Female preference for tall men is not likely to lead to unconstrained directional selection. Extremely tall men (those in the top decile) are slightly more likely to be childless. They are also more likely to have a work-impairing, long-standing illness, and they have a slightly higher mortality (Nettle 2002b). Additionally, mating partners who are more similar in height are more likely to have non-induced labor and have higher numbers of live-born children (Nettle 2002a, b).
The relationship between a woman’s height and fitness is more complicated. In developed countries such as America and England, the average woman is five feet four inches. In these countries, shorter women have the highest reproductive success and are least likely to be childless (Nettle 2002a). In contrast, in less developed countries such as Guatemala and Gambia, a woman’s height is positively related to reproductive success. In these countries, tall women are more likely to have healthier children (Sear et al. 2004; Pollet and Nettle 2008). In all studies, the effect of height on reproductive success of women is less drastic than in men.

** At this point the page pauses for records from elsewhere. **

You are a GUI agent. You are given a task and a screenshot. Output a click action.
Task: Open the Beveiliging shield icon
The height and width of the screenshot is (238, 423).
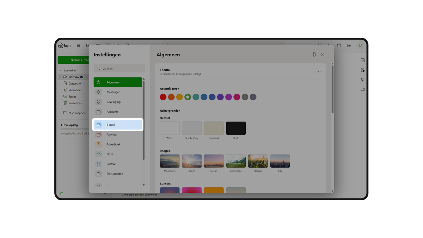pyautogui.click(x=99, y=102)
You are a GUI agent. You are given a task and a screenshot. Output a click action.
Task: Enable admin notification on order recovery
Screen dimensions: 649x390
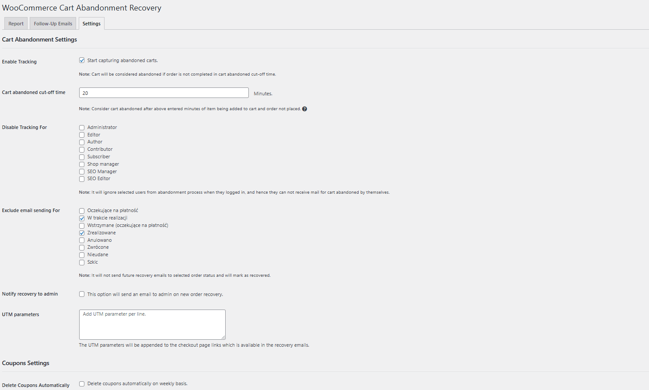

What Else Affects Human Height?
As students are likely to note, human height is strongly affected by nutrition and health care as well as by genes. Because of this, the average height and weight of children is often used to monitor the health of populations worldwide. For example, several studies have shown that North Koreans are shorter than South Koreans (see Schwekendiek and Pak 2009 for a meta-analysis), and researchers attribute these differences to nutrition. Similarly, height increased in the Japanese population in the generation born after World War II (Ali et al. 2000). Height also tends to vary by socioeconomic status within countries; children from more well-off families are taller than children from poorer families (even in developed countries like the U.S.; Eveleth and Tanner 1990). Both nutrition and childhood illness are oft-cited sources of growth limitations. These two forces can form a positive feedback loop. Infections cause nutritional status to deteriorate, and malnourished children are more susceptible to illness (Eveleth and Tanner 1990).
In summary, height is highly heritable in ideal conditions, but the effects of childhood illness and malnutrition can have large and lasting effects on overall height. This point is both important and challenging for many students. Understandably, they have a hard time imagining the mechanisms through which genes could have some effect but not complete control, and instead often consider a trait a result of either nature or nurture, but not both.